Wednesday, May 17, 2017

Can the Philippines be beaten in Seaba caging?


Can the Philippines be beaten in Seaba caging?
by rick olivares

A Fiba official asked me during the course of the Seaba tournament, “What will it take for these Southeast Asian teams to beat the Philippines? The Filipinos are altogether on another level from these guys.”

In my opinion, the answer doesn’t lie in a program, naturalizing players, or even updating their training methods.

The answer to that question is a fundamental one – you have to love, live, breathe, eat, and crap basketball like Filipinos.

Until you (to our Southeast Asian neighbors), it’s like playing catch up. It’s not easy.

By the same token, you guys love, live, breathe, eat, and crap football that is why you are good at the Beautiful Game and we are the ones trying to catch up.

There’s talent in the other countries’ national squads. Some are fundamentally good – close to robotic even -- but most lack that mid-air improvisation that Filipinos learned from playing the game on virtually every kind of surface or area available. Diskarte as it is said colloquially.

I recall how former Philippine national coach Rajko Toroman had a drill where players would take odd and off-balanced shots. As the Serbian coach reasoned out with me before, “In basketball, there is a lot of improvisation. When you drive, you get bumped, when you take a jump shot – you get bumped or fouled – and you have to try and finish he play.”

It is no different from how football is played in their countries – not necessarily on the pitch – on roads, grasslands, cement courts, rice paddies.

There needs to be a love for the game.

If you look at the Vietnam Men’s Team competing in Manila, it is only center Nguyen Van Hung who stays to watch the other matches.
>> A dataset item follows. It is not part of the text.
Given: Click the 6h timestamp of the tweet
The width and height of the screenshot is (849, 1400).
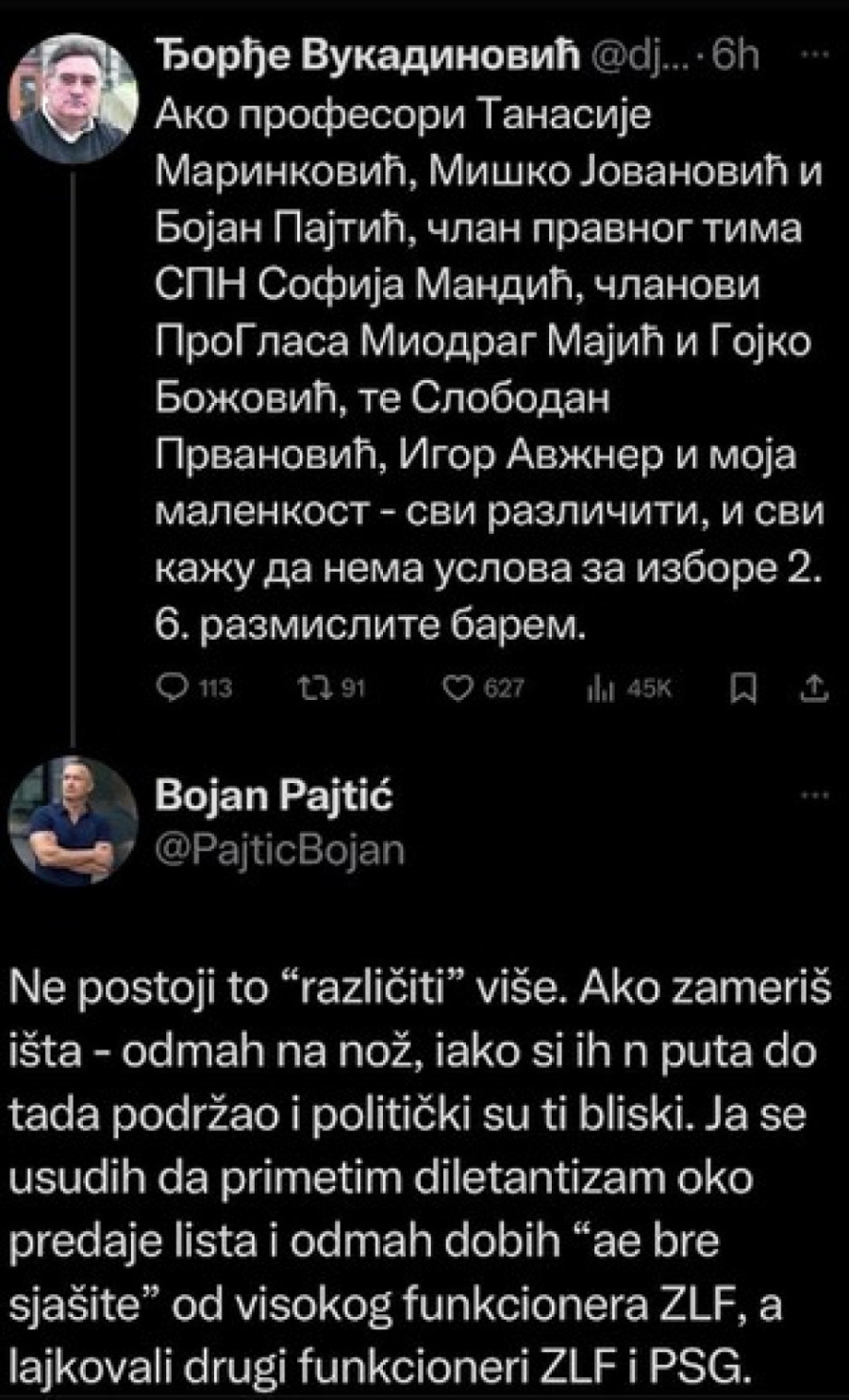Looking at the screenshot, I should (737, 58).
Well, he’s older than most his teammates. While other know LeBron James or Kobe Bryant or Steph Curry, his favorite player is well… old school for millennials. “Michael Jordan,” he says proudly.
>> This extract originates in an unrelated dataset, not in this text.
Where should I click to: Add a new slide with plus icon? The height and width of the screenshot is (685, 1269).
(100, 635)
One team competing in this Seaba championships has this very bad habit of smoking after games and smoking after practice.

There definitely has to be discipline.

One coach said there isn’t anyone he can talk to about basketball where he currently is at the moment. “They practice, show up for a game and when those two hours are done, they forget the game. Here in Manila… it’s basketball nirvana for me.”

The current dominance or program does mean the Philippines is infallible. As the saying goes, “bilog ang bola” and anything can happen. But a loss is like an aberration here in Southeast Asian. Beyond this region, there are no guarantees.

But it all starts with a love for the game. A passion for it.

The Fiba official countered my answer with this… “If they do develop that passion or as you put it, ‘they love, live, breathe, eat, and crap basketball – can they defeat the Philippines?”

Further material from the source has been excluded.